This River Ouse is in Yorkshire and flows through York itself; it’s the sixth longest river in the country (when it’s length includes that of the River Ure of which it is a continuation) and has many tributaries, including the Aire, the Derwent, the Don, the Foss, the Nidd, the Rother, the Swale, the Ure and the Wharfe. No-one really knows the meaning of the name, Ouse, and it maybe Celtic in origin, or even older and may mean ‘water’.
When I hear the name Ouse, I always think of the River Great Ouse in Cambridgeshire which I knew very well as a child. ‘My’ River Ouse is longer than the Yorkshire river, it’s the fourth longest in the country, and the River Cam which flows through Cambridge where I used to live is a tributary of it. There is also a River Little Ouse, which flows into the Great Ouse, and this waterway marks the division between the counties of Norfolk and Suffolk.
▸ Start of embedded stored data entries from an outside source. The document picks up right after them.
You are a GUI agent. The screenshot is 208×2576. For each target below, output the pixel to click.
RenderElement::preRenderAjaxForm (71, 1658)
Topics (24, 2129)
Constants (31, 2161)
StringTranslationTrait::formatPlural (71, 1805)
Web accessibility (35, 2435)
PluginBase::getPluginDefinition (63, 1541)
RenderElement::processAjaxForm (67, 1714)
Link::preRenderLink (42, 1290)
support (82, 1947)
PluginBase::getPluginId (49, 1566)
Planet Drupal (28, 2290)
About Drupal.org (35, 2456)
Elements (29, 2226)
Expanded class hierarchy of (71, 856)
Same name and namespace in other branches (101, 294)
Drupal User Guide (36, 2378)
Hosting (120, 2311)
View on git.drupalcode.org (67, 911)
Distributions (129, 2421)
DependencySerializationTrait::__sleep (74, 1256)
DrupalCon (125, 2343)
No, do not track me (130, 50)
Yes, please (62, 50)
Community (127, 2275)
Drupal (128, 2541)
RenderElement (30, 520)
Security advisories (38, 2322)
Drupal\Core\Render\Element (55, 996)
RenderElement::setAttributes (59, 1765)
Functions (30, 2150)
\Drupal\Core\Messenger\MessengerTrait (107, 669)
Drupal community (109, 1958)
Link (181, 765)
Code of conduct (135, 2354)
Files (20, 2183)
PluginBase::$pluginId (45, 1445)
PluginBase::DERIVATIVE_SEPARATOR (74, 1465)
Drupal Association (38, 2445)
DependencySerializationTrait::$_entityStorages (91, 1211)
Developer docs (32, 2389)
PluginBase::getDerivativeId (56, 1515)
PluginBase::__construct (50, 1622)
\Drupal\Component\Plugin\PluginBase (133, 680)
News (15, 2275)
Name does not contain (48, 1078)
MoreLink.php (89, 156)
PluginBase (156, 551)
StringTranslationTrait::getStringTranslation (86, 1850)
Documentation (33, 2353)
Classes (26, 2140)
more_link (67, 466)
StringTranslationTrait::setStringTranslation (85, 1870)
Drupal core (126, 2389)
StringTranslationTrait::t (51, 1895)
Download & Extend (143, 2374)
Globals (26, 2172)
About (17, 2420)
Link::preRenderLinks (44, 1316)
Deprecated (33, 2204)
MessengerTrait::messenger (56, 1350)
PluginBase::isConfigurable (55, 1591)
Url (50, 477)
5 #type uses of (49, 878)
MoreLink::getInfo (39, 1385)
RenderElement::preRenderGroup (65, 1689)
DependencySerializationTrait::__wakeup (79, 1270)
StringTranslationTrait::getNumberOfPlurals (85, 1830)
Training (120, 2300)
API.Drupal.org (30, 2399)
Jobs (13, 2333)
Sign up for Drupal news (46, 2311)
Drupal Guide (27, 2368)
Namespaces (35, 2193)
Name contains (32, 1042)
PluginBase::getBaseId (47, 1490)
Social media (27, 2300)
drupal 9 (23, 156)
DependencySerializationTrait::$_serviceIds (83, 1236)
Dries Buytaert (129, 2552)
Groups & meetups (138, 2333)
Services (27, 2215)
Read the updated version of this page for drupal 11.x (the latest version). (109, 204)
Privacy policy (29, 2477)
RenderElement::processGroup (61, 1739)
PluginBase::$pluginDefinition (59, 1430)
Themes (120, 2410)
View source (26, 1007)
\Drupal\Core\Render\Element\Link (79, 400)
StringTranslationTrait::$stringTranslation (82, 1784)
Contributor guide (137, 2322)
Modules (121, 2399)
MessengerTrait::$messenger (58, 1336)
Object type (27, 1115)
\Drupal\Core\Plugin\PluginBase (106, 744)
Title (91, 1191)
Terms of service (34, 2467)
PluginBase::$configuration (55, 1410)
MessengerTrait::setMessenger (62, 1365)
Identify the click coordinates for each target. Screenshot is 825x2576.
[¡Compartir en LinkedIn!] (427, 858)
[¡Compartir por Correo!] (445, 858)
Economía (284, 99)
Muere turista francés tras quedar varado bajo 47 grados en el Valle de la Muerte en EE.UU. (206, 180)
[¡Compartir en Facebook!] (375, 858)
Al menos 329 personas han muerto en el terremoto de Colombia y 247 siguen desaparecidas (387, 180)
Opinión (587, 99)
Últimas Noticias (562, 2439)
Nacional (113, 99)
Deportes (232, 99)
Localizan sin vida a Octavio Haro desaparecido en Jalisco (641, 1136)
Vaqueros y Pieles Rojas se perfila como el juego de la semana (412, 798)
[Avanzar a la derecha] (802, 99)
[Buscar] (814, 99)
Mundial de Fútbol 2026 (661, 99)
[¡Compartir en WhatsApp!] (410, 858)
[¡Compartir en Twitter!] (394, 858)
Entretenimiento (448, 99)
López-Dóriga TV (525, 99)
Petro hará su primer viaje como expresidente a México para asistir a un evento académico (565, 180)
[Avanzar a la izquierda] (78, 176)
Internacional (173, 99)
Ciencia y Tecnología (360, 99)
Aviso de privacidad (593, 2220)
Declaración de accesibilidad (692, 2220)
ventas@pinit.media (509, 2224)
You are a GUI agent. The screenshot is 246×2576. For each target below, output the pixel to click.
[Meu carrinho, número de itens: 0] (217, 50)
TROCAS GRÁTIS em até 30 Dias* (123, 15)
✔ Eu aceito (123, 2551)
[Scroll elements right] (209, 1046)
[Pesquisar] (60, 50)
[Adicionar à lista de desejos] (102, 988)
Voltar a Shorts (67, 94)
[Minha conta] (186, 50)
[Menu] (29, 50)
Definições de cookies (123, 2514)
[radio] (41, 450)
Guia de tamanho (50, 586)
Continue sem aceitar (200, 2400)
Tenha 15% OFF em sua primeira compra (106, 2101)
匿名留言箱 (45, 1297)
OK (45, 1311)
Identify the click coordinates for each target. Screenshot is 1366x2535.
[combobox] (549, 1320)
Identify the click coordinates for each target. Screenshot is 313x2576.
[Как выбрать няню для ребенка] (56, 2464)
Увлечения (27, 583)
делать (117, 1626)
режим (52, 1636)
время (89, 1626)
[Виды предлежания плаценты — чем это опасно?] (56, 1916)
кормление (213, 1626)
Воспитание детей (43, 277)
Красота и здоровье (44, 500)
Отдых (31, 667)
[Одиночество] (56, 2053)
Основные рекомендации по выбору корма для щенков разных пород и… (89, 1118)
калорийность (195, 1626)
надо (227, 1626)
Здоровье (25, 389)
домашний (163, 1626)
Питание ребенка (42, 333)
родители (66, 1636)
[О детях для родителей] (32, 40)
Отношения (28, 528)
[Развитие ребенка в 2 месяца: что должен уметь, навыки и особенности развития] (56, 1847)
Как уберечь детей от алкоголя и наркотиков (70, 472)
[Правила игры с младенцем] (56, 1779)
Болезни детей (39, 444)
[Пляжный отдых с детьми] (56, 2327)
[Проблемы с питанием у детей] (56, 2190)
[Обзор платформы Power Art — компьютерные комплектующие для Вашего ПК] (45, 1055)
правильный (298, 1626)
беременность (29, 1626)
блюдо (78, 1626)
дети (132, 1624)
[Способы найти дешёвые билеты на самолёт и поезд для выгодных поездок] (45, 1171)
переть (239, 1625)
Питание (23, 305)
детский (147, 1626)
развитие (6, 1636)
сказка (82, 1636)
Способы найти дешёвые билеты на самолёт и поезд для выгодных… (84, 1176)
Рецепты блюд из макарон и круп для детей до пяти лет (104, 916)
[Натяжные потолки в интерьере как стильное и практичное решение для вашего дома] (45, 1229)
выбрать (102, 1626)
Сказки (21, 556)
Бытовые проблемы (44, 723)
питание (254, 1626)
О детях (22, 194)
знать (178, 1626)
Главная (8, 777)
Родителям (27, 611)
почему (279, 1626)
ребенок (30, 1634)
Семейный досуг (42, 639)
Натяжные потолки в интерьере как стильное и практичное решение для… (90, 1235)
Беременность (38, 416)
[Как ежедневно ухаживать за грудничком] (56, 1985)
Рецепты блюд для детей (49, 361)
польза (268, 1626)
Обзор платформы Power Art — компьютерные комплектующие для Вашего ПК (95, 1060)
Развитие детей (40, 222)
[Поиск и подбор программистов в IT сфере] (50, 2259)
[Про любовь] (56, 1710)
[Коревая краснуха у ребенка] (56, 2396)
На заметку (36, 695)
I didn’t realise that there is yet one other Ouse, one which flows into the sea at Newhaven, which has a strong family connection to me through my father-in-law who was born and lived there for many years before the war. One sad fact I found about this Sussex Ouse was that it is the river in which Virginia Woolf drowned herself in 1941.
Far away from these Rivers Ouse, is another Ouse, a tidal estuary in Shetland, and even further away, in Tasmania there is a tiny town of that name, Tasmania where my great-grandfather was born…. So many connections!